Steaks aus dem Bioreaktor? Anti-Aging-Mittel zum Dessert? Bakterien, die Krebs heilen? Die Zukunft der Ernährung eröffnet jede Menge Chancen für Gesundheit und Wohlbefinden, die es zu erforschen gilt.

Björn Theis
Von Björn Theis

Leiter Foresight von Evoniks Innovationseinheit Creavis

Sir Winston Churchill war nicht nur einer der bedeutendsten Staatsmänner des 20. Jahrhunderts, sondern auch ein ernst zu nehmender Zukunftsforscher. „Fifty Years Hence“ ‒ so lautet der Titel des Essays, das der spätere britische Premier 1932 für das Magazin Popular Mechanics verfasste. Darin erdenkt Churchill  bereits eine Wasserstoffökonomie, Smartphones – und eine Zeit, in der wir „der Absurdität entkommen, ein ganzes Huhn zu züchten, um die Brust oder die Flügel zu essen, in dem wir die einzelnen Teile in einem geeigneten Medium züchten“

WUNDERWERK MIKROBIOM

Heute beginnt diese Vision, Realität zu erden. Im Dezember vergangenen Jahres gewährte Singapur als erstes Land welt weit der amerikanischen Firma Eat Just die Zulassung ihrer „Chicken Bites“: Fleisch stückchen aus Hühnerzellen, die im Bioreaktor gezüchtet werden. Fleischersatz aus Pflanzenproteinen ist mittlerweile in fast jedem Supermarkt erhältlich.

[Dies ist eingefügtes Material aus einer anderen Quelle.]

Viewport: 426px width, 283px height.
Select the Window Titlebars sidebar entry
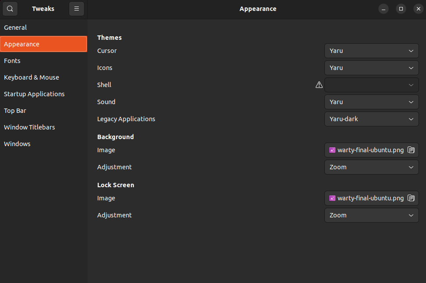29,127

„Peak Meat“, also der Punkt, von dem an der Konsum tierischer Proteine zurückgeht, könnte laut einer Studie von Boston Consulting in Europa und Nordamerika zwischen 2025 und 2035 erreicht werden. 2040, so Experten von AT Kearney, könnten bereits 60 Prozent der heutigen Fleischprodukte durch pflanzliche oder gezüchtete Alternativen ersetzt worden sein – mit positiven Effekten für Flächenverbrauch und Klimabelastung.

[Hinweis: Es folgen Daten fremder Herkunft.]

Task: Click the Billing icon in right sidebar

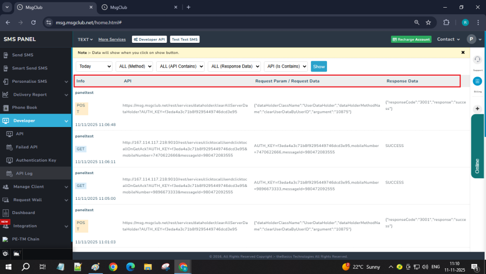Action: point(477,81)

Zugleich verdichten sich die wissenschaftlichen Erkenntnisse, dass durch eine gezielte Ernährung Krankheiten wie Diabetes oder Darmkrebs vermieden und sogar bekämpft werden können.

Das menschliche Mikrobiom kristallisiert sich als Missing Link heraus, der uns die Wechselwirkungen zwischen Nahrung und unserem Körper besser verstehen lässt. Im komplexen Zusammenspiel von Nährstoffen, Mikroorganismen und Stoffwechselprodukten werden die Ursachen zahlreicher Krankheiten vermutet. Die Forschergemeinde ist sich sicher, dass die richtige Ernährung in der präventiven Medizin eine zentrale Rolle spielt.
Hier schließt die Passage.